Cloud: Operations vs. IT

Cloud: Operations vs. IT

Cloud computing has become an integral part of our lives. We use it for storing pictures and data, listening to music, navigation services and many other activities in our personal lives. Companies commonly use cloud services to exchange emails, office documents and other data—sometimes even sensitive data. Remote banking application are hosted in the cloud, for example, and the major enterprise resource planning (ERP) providers now offer cloud services that are sometimes more sophisticated than on-premise applications.
Where cloud is still almost not even considered an option is operations. The idea of sharing data over the Internet still scares many, preventing the adoption of such solutions. Cloud-based functionality offered by traditional automation and manufacturing execution system (MES) platforms is rapidly increasing. But which opportunities can cloud services provide to operations? How can automation take advantage of the cloud?
Here are some ideas:
  • Cloud can reduce capital expenditures. The entire hardware structure could be outsourced and optimized basing on actual needs, without requiring investments in hardware and without upgrade costs. In fact, the environment could be scaled without requiring any major change to company infrastructure, instead just adapting the actual services.
  • IT infrastructure maintenance no longer needs to be the responsibility of operations, which typically lacks the necessary skills or competences.
  • Cloud can improve performance. Providers can set up powerful and highly efficient infrastructures, splitting the required investments between many customers and offering them tailor-made architectures.
  • Security of data is guaranteed from the service provider, which respects the most updated and recognized international standards, particularly because security is a fundamental prerequisite for clients to even consider moving their data into the cloud.
  • Data in the cloud can be aggregated and manipulated using advanced algorithms, some of which are available only in the cloud. Using these algorithms, operations can better predict disruptions or deviations from a system’s usual behavior. Operations can also correlate production data with information available from other cloud service providers, such as weather data, creating new information. Best of all, data can be accessed from anywhere.
Considering all these benefits, why are companies not yet widely moving their operational data to the cloud?

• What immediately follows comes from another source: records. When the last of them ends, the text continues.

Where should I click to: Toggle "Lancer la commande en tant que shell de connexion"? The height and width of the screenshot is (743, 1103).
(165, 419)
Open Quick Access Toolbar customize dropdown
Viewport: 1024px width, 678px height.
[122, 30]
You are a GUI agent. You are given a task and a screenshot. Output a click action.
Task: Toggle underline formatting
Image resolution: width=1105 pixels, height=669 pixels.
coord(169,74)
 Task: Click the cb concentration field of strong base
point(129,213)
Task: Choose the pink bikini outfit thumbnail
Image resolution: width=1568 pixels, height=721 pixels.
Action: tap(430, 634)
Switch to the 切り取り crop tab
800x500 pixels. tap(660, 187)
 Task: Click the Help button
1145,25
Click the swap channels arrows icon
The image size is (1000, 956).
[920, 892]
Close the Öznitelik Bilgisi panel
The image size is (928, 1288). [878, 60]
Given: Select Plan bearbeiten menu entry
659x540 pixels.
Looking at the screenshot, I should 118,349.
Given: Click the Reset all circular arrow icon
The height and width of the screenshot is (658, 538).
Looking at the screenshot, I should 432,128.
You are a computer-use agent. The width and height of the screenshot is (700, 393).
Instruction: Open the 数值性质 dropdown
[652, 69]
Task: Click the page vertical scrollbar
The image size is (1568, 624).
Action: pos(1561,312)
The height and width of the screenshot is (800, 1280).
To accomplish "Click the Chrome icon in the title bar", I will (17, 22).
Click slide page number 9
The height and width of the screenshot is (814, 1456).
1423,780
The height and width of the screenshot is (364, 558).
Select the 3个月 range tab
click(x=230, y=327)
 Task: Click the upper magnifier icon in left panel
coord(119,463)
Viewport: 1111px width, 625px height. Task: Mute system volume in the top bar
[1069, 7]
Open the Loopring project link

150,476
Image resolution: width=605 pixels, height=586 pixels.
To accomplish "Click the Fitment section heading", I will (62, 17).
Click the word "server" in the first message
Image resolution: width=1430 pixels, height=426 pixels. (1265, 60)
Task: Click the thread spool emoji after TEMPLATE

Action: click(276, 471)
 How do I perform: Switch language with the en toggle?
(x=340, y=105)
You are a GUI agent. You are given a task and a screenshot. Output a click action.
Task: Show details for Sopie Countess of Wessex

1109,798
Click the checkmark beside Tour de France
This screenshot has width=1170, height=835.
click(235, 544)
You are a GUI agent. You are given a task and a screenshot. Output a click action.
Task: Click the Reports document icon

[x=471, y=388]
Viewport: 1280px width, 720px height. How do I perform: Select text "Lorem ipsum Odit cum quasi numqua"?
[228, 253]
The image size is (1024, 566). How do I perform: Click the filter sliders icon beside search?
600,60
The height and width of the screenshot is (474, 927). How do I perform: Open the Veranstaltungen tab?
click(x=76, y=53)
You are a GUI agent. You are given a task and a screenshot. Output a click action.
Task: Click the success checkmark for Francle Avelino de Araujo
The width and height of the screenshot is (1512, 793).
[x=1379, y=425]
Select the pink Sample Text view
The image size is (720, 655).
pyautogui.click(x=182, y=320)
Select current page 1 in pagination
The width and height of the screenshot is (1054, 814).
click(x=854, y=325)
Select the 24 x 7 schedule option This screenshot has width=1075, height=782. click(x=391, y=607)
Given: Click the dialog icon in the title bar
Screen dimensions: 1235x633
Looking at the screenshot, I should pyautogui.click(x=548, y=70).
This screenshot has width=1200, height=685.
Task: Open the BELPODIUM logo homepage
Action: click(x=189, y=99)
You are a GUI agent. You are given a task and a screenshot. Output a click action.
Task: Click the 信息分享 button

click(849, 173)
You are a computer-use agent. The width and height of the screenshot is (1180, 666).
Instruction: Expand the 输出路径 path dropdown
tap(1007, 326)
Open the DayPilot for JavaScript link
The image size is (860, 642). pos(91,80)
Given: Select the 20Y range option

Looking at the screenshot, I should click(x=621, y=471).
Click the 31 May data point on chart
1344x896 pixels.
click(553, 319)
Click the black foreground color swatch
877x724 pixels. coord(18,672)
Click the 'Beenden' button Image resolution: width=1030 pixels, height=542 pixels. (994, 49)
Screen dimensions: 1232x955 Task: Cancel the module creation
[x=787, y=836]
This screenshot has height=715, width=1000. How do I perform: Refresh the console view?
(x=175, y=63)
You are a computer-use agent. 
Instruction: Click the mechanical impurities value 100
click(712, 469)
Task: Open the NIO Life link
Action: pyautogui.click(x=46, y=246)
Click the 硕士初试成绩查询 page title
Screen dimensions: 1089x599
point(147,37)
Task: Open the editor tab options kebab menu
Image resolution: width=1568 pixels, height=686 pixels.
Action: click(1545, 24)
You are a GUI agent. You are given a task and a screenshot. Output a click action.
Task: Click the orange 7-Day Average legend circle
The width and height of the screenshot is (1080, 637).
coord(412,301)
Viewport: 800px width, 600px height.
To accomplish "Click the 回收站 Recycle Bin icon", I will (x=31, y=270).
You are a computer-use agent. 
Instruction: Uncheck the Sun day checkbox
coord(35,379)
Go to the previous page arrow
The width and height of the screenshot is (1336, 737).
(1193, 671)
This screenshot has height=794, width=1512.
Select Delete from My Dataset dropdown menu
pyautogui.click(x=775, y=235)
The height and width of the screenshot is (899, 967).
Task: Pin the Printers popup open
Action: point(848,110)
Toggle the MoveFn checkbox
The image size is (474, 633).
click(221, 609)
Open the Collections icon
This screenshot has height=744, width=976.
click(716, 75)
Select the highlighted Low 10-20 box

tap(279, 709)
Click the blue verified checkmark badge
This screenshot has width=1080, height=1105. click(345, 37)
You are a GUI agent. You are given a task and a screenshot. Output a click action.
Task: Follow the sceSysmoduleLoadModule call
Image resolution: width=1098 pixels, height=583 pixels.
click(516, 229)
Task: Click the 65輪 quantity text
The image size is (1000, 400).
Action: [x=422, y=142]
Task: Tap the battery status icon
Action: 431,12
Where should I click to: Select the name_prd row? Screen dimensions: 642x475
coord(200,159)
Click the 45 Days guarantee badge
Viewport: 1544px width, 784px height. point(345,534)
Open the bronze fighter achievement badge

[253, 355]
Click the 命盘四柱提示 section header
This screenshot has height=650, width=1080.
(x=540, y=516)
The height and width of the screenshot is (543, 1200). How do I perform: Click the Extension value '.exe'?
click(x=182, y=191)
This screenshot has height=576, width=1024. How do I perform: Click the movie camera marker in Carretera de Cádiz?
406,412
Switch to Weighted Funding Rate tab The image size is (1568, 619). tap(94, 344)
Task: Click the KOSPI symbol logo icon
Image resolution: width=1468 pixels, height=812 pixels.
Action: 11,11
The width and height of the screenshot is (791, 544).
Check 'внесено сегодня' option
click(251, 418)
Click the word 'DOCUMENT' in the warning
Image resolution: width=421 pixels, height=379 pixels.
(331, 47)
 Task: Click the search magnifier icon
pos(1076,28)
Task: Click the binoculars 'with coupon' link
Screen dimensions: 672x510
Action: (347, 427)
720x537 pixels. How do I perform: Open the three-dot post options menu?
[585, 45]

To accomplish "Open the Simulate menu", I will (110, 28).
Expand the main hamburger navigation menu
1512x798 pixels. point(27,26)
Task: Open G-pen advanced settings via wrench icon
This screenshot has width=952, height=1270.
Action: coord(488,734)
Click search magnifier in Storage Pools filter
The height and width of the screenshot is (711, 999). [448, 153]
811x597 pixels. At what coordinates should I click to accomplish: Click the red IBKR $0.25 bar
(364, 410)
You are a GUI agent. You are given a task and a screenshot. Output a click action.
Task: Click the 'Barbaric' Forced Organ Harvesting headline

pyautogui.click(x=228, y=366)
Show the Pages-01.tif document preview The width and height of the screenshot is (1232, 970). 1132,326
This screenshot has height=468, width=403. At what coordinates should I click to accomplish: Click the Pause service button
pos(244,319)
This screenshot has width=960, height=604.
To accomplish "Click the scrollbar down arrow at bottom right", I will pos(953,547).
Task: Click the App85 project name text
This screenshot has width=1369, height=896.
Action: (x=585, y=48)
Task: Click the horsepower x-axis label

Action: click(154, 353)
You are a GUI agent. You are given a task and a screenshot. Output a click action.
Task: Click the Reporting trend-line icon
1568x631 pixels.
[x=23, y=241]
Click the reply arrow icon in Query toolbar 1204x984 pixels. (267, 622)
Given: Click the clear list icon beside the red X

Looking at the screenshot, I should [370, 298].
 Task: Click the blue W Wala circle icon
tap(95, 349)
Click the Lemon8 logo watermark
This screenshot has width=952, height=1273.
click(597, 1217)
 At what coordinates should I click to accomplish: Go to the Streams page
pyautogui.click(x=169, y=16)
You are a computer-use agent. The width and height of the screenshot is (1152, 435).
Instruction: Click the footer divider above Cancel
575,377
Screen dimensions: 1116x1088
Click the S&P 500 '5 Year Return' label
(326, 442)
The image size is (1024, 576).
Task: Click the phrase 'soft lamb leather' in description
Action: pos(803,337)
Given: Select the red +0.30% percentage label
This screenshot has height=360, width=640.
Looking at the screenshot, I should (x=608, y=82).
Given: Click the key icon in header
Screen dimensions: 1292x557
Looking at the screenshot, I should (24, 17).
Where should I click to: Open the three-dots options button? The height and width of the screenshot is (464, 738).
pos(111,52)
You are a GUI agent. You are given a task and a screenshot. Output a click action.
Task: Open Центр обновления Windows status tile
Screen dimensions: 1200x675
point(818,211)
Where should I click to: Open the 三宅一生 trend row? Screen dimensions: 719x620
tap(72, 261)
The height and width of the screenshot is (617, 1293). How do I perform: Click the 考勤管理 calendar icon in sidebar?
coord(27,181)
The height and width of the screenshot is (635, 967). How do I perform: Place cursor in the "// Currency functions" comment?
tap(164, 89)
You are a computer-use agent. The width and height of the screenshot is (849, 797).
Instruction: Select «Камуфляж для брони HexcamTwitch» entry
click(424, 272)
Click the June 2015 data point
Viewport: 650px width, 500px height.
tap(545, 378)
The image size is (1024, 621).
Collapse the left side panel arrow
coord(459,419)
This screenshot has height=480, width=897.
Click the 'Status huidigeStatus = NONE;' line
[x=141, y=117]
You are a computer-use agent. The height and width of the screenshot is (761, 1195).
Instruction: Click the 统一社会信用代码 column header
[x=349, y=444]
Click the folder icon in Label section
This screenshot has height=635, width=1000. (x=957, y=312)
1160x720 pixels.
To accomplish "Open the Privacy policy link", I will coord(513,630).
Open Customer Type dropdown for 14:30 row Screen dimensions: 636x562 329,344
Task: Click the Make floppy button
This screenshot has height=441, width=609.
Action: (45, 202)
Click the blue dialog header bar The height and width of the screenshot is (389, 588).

Let’s consider how companies are structured: Usually, operations is in charge of all automation and production data, and IT manages ERP and business data. They’ve traditionally been two completely separate departments, not talking each other or, even worse, often fighting.
The increasing diffusion of MES is now flipping the game. MES is positioned between production and ERP, a kind of middle earth connecting IT and operations—production needs data from ERP and ERP needs data from production. For this reason, IT is becoming more involved in production data and operations needs more IT expertise.
So, when this kind of system is introduced in a company, IT and operations are forced to cooperate sharing knowledge, expertise and habits, creating a common shared governance. The expectation is that the same thing would happen for cloud.
Once IT shares with operations what it has learned about cloud computing, more data will migrate to the cloud, further enabling the development of new features or totally new scenarios.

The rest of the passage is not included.